Russia Hard-Working to Prepare Russia-Africa Summit
Russian President Vladimir Putin at the 2019 Russia-Africa summit in Sochi. © Sergei Chirikov/Pool/EFE/Newscom/MaxPPP
Source: Africa Intelligence
Mikhail Bogdanov, President Vladimir Putin's special representative on Africa and the Middle East, is speeding up preparations for the Russia-Africa summit. He is being helped by the former deputy director of Russia's Africa Department, Oleg Ozerov, who is in charge of the project on a daily basis as a roving ambassador.
Ozerov, who speaks French, English, and Arabic, has worked at the Russian embassy in Paris and was ambassador to Saudi Arabia. The 2022 Russia-Africa summit will be held on African territory, three years after the first such event took place in the Russian resort of Sochi. Forty-three presidents made the trip to that summit.
Cairo, Dakar, or Addis Ababa?
Egypt, Senegal and Ethiopia are the three countries that the Kremlin is considering to host the event. Cairo is currently in Moscow's good books, but the Senegalese option is also being seriously considered by the Russian foreign ministry. On April 7, French businessman Jean-Yves Ollivier - a close friend of Senegalese President Macky Sall who has good connections in Moscow - flew to the Russian capital to meet Bogdanov. Ollivier, chairman of the Brazzaville Foundation and a sort of freelance diplomat, pitched Dakar's candidacy to Bogdanov. Russia has so far had little presence in Senegal and does not have historically close ties with the country, unlike Guinea and Mali.
Ethiopia is an outsider, but it is of strategic interest to Russia, as its capital Addis Ababa hosts the headquarters of the African Union (AU).
A Comoran at the helm on the African side
Bogdanov has appointed a committee of nine experts to advise him on the steps to be taken between now and the 2022 summit. According to our sources, two Africans are in this group, including the Comoros former interim president and former prime minister Hamadi Madi "Bolero". Bolero last year stepped down as secretary general of the Indian Ocean Commission (IOC) that groups the Comoros, Reunion (a French territory), Madagascar, Mauritius, and the Seychelles.

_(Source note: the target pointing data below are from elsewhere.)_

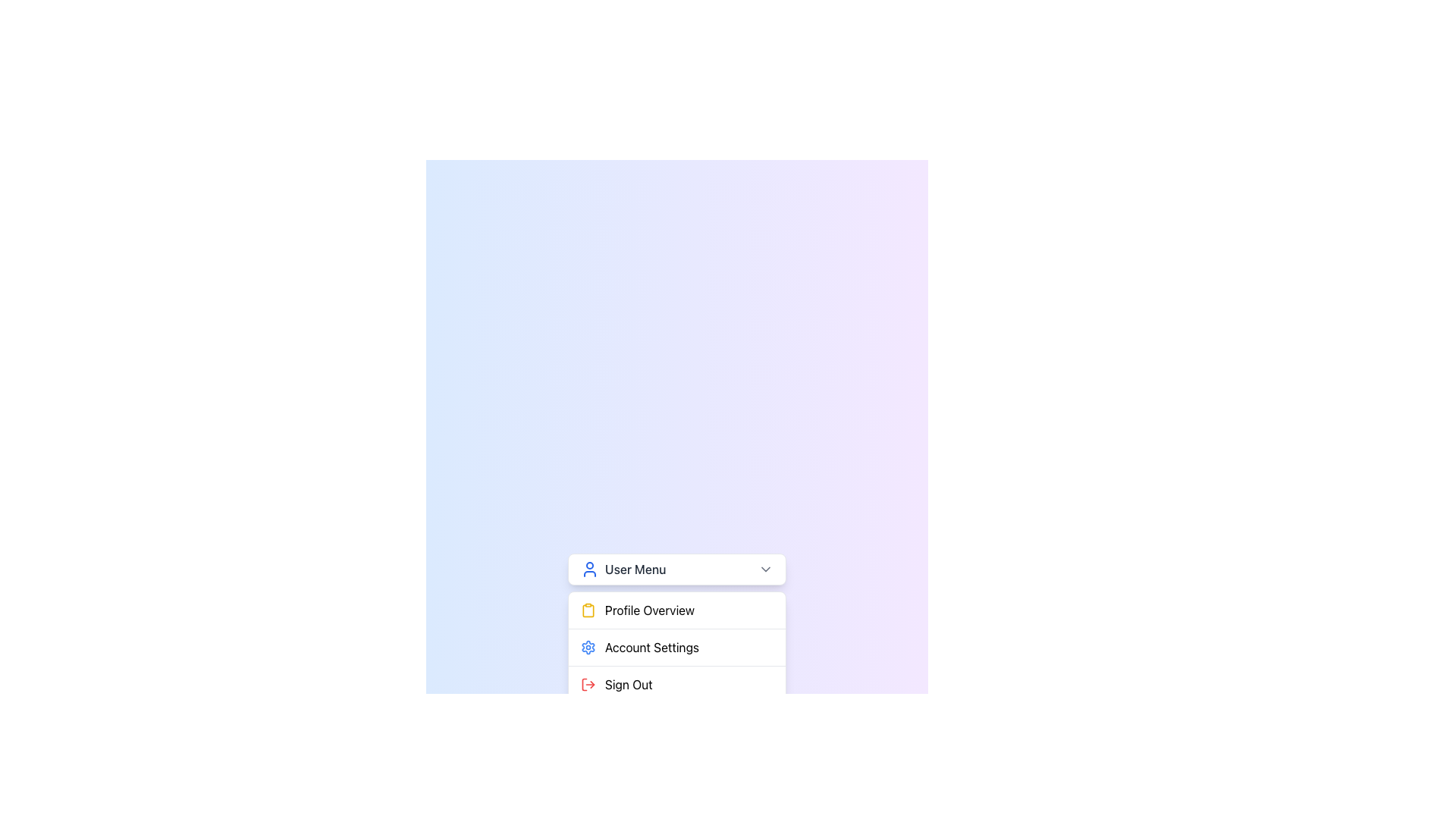 This screenshot has height=819, width=1456. I want to click on the sign out button located in the dropdown menu beneath the 'Account Settings' option to log out of the user's account, so click(676, 684).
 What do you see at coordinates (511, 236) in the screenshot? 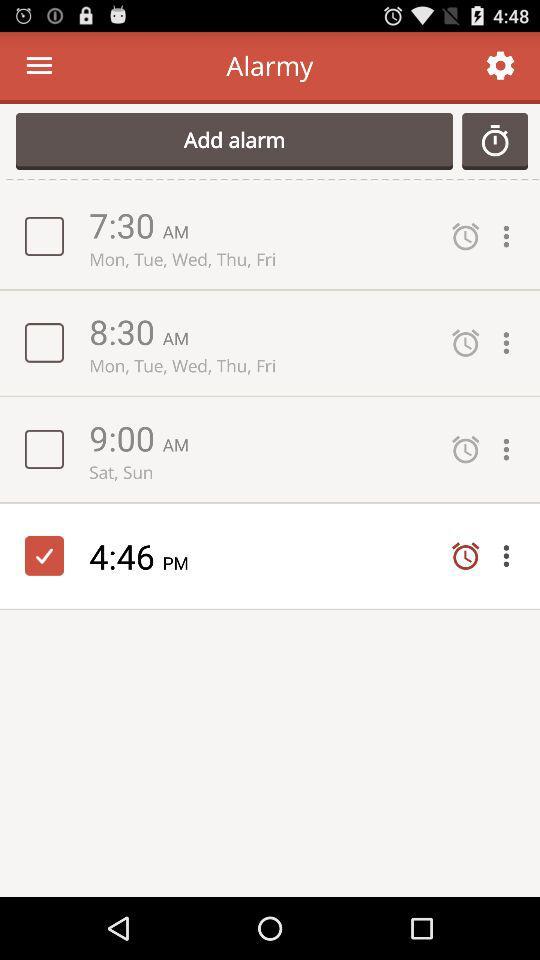
I see `open options` at bounding box center [511, 236].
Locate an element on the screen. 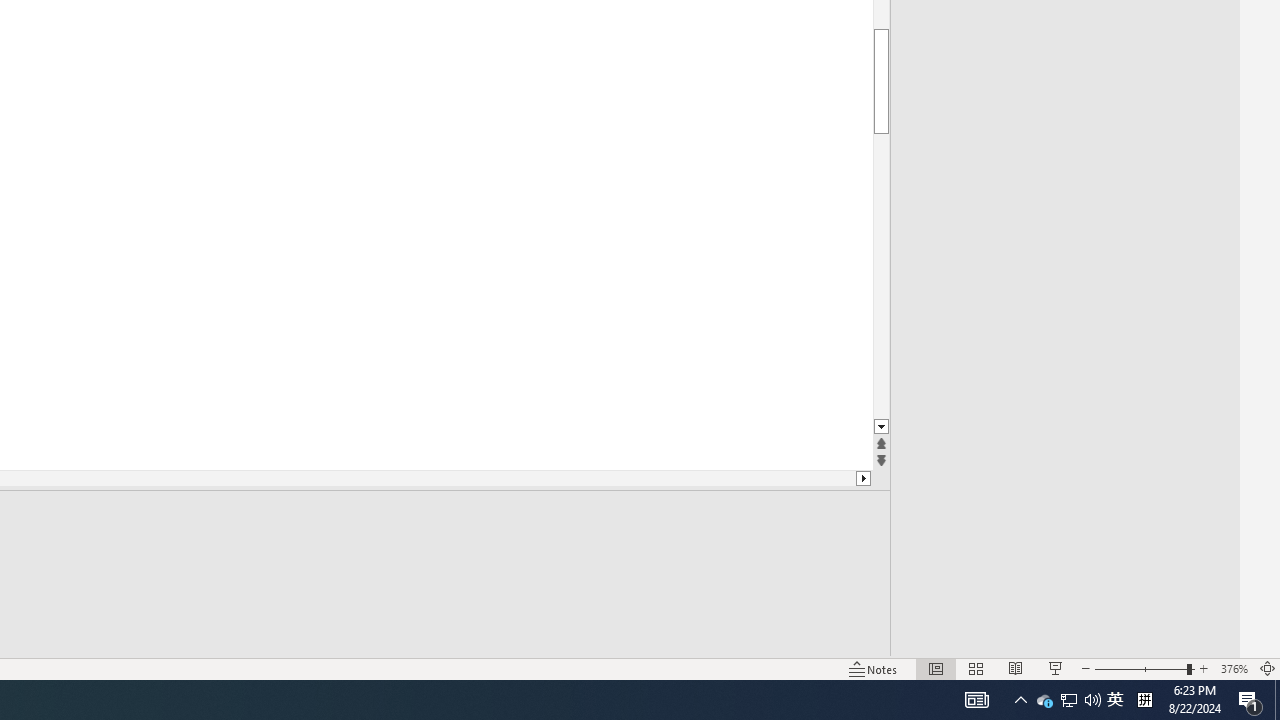  'Zoom to Fit ' is located at coordinates (1266, 669).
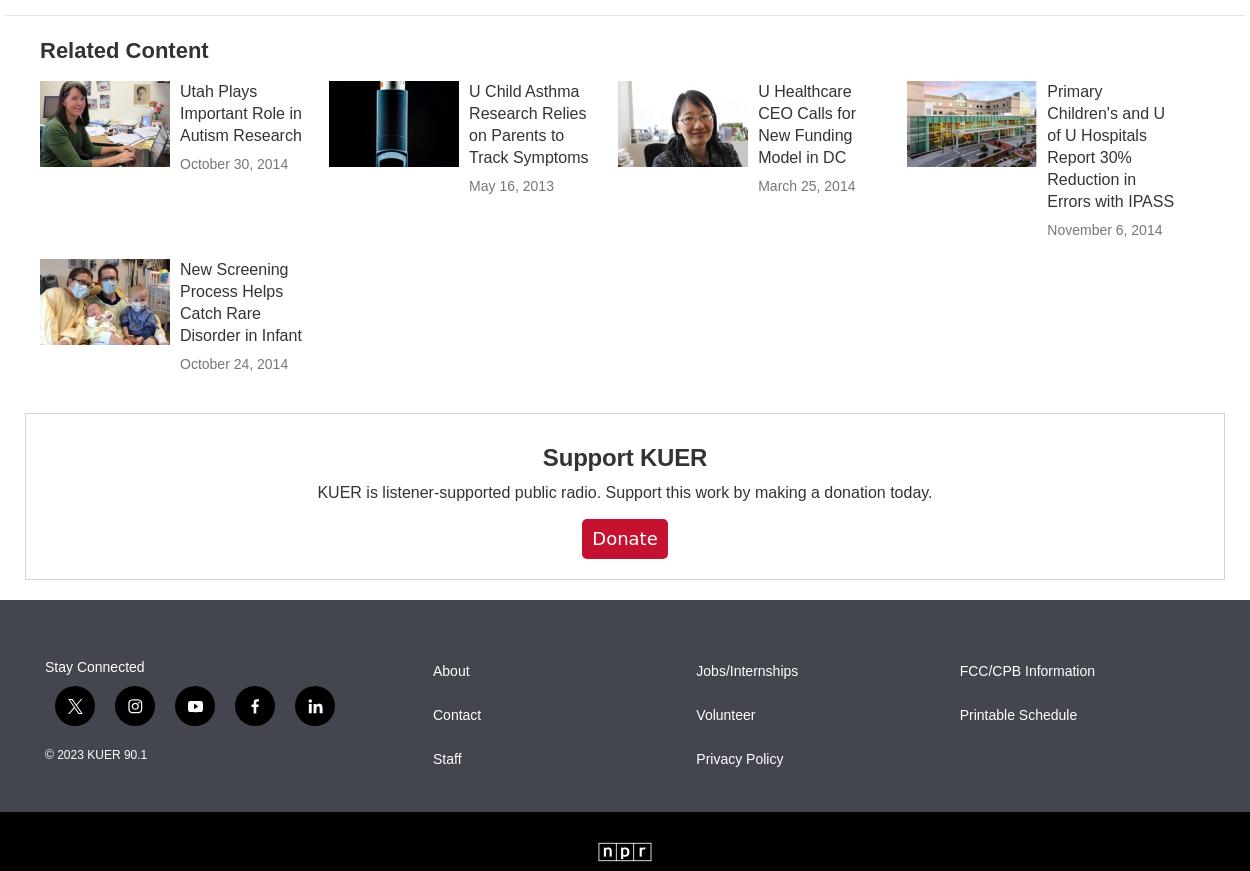 The image size is (1250, 871). What do you see at coordinates (239, 344) in the screenshot?
I see `'New Screening Process Helps Catch Rare Disorder in Infant'` at bounding box center [239, 344].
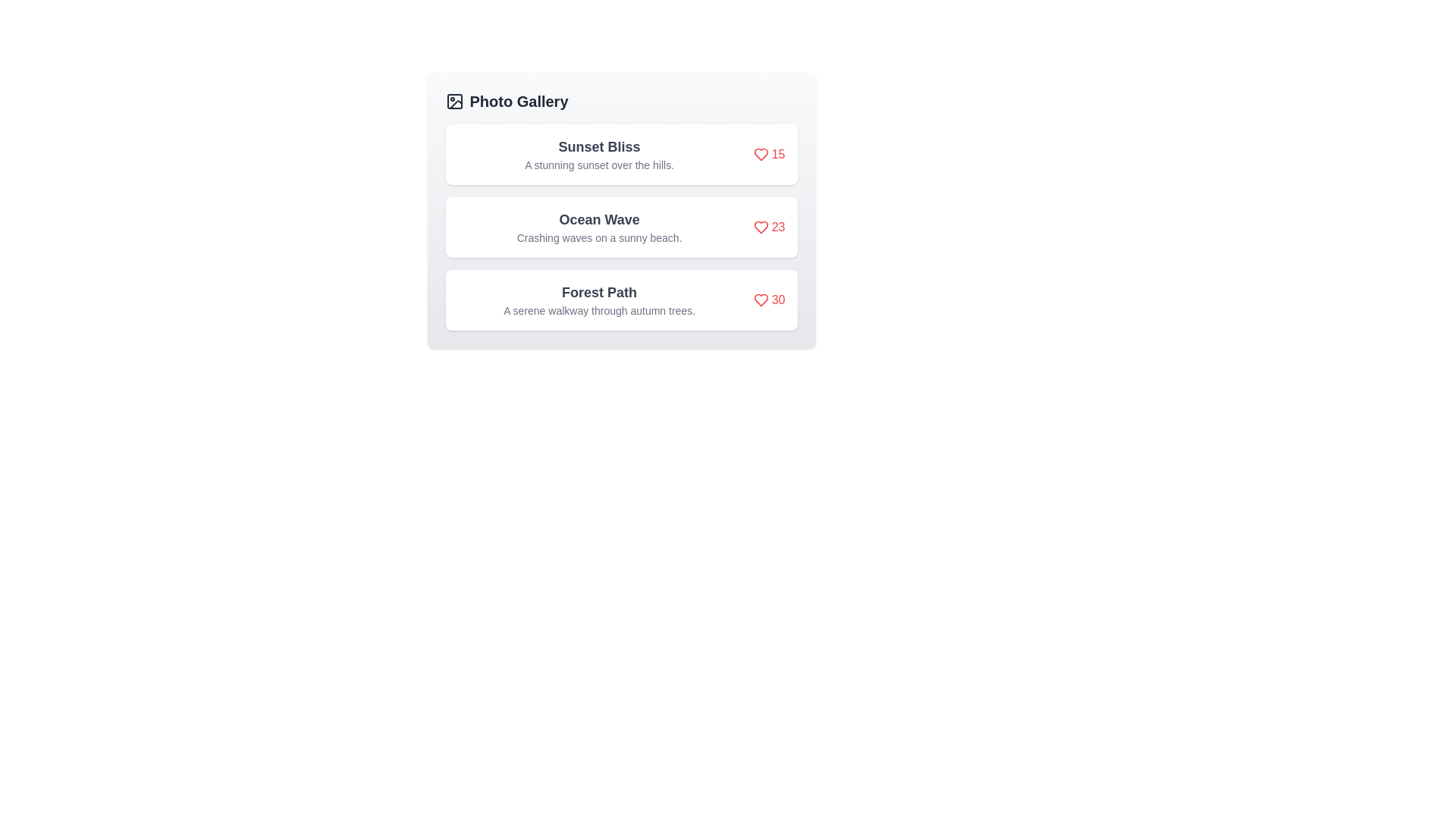 This screenshot has width=1456, height=819. What do you see at coordinates (621, 102) in the screenshot?
I see `the header of the gallery to inspect its information` at bounding box center [621, 102].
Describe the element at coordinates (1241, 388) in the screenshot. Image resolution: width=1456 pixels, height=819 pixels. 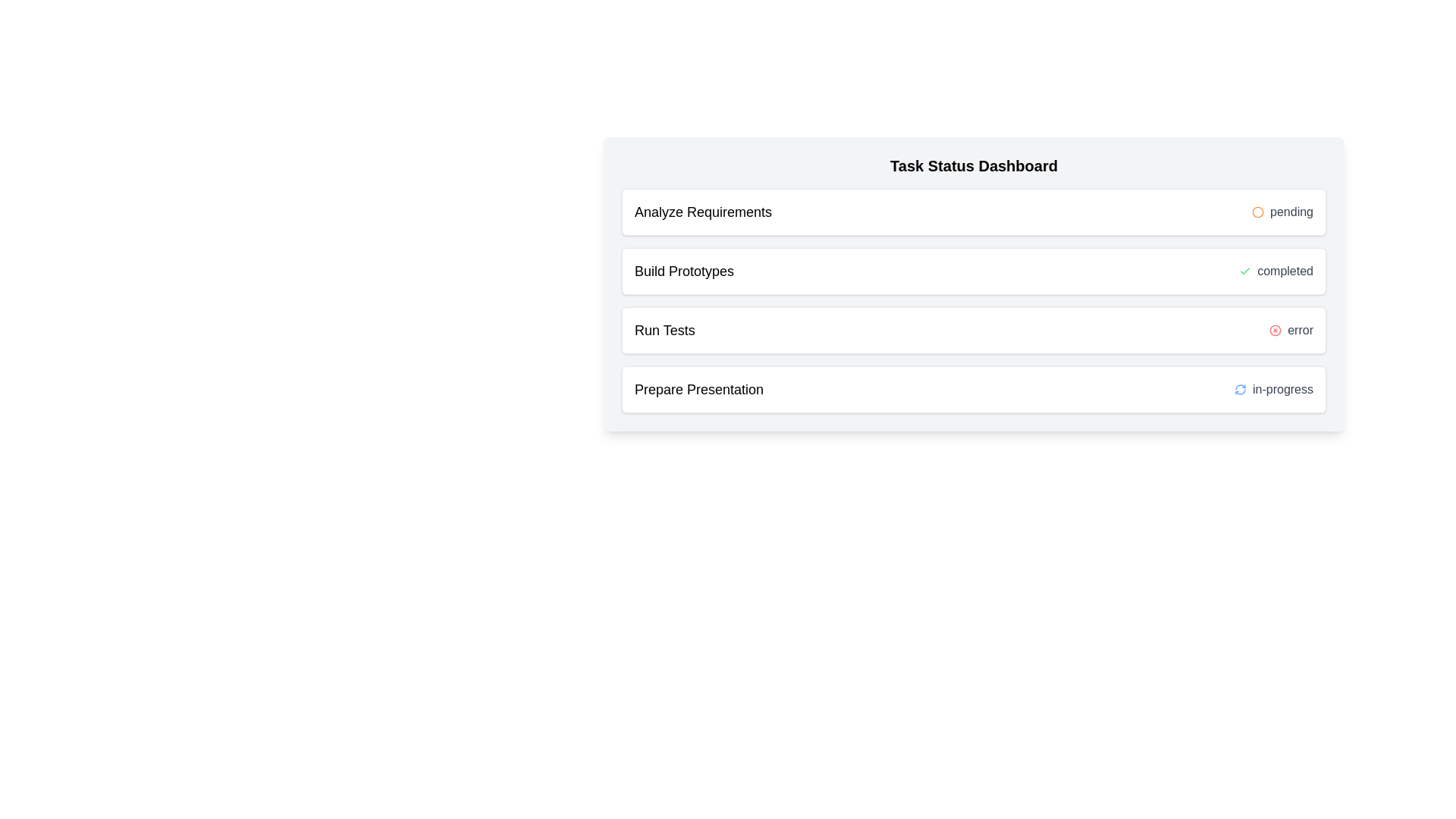
I see `the circular blue refresh icon adjacent to the 'in-progress' text in the 'Prepare Presentation' row of the 'Task Status Dashboard'` at that location.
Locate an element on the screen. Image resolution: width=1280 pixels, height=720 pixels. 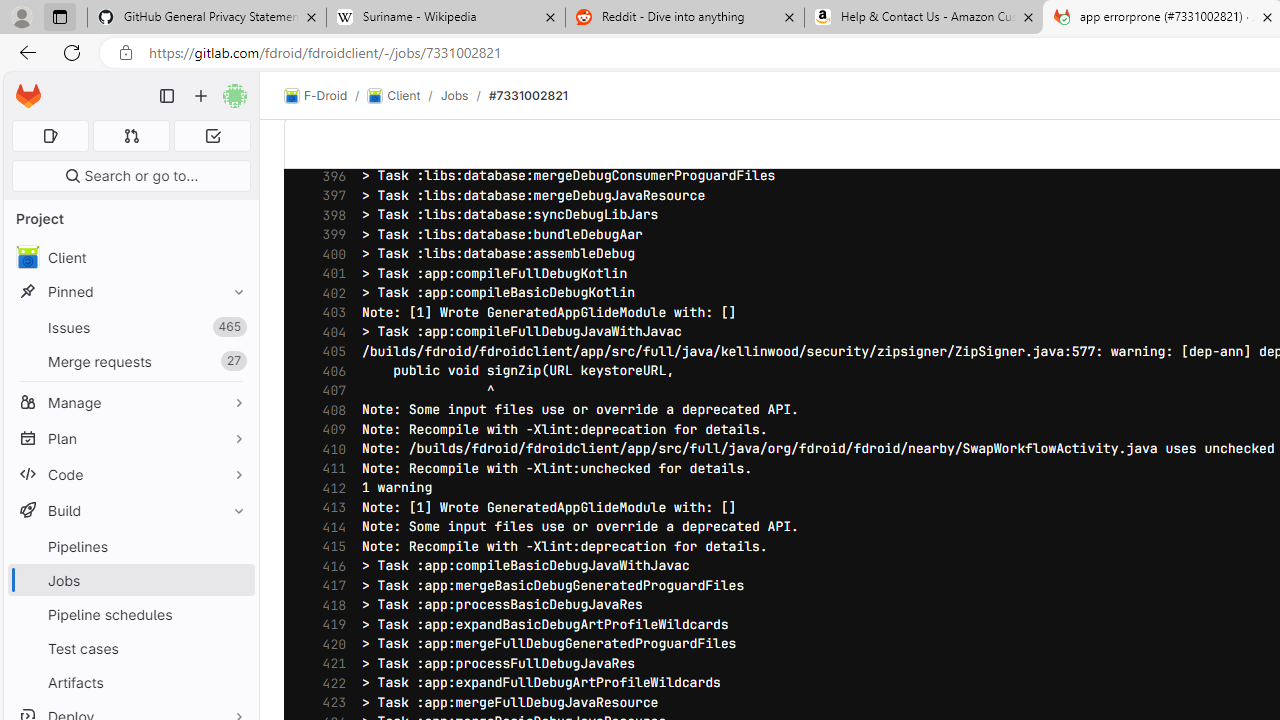
'Pipelines' is located at coordinates (130, 546).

Bolero did part of his studies in the former USSR in the late 1980s and speaks Russian fluently. He was in the same class as the current Chadian foreign minister, the powerful Mahamat Zene Chérif. Chérif was instrumental in normalising relations between the international community and Chad's new Transitional Military Council (TMC) led by Mahamat Idriss Déby, who came to power in April following the death of his father Idriss Déby.
United Russia put to work
A range of roundtables between Russian officials and African political elites have been held in recent weeks. Two days of webinars were organized, on March 24 and 25, by the ruling United Russia party and its deputy secretary-general Andrei Klimov.
Several African leaders such as João Lourenço (Angola) and Abiy Ahmed (Ethiopia) participated. Executives from African political parties, such as Zanu-PF (Zimbabwe), Patriotic Front (Zambia), MPLA (Angola), Prosperity Party (Ethiopia), Parti Congolais du Travail (Congo), Rwandan Patriotic Front (Rwanda), Justice and Development Party (Morocco), Jubilee Party (Kenya), African National Congress (South Africa) and All Progressives Congress (Nigeria) also attended.
United Russia is thus serving as a conduit for Bogdanov with African political organisations to ensure that the 2022 summit is attended by as many presidents as possible.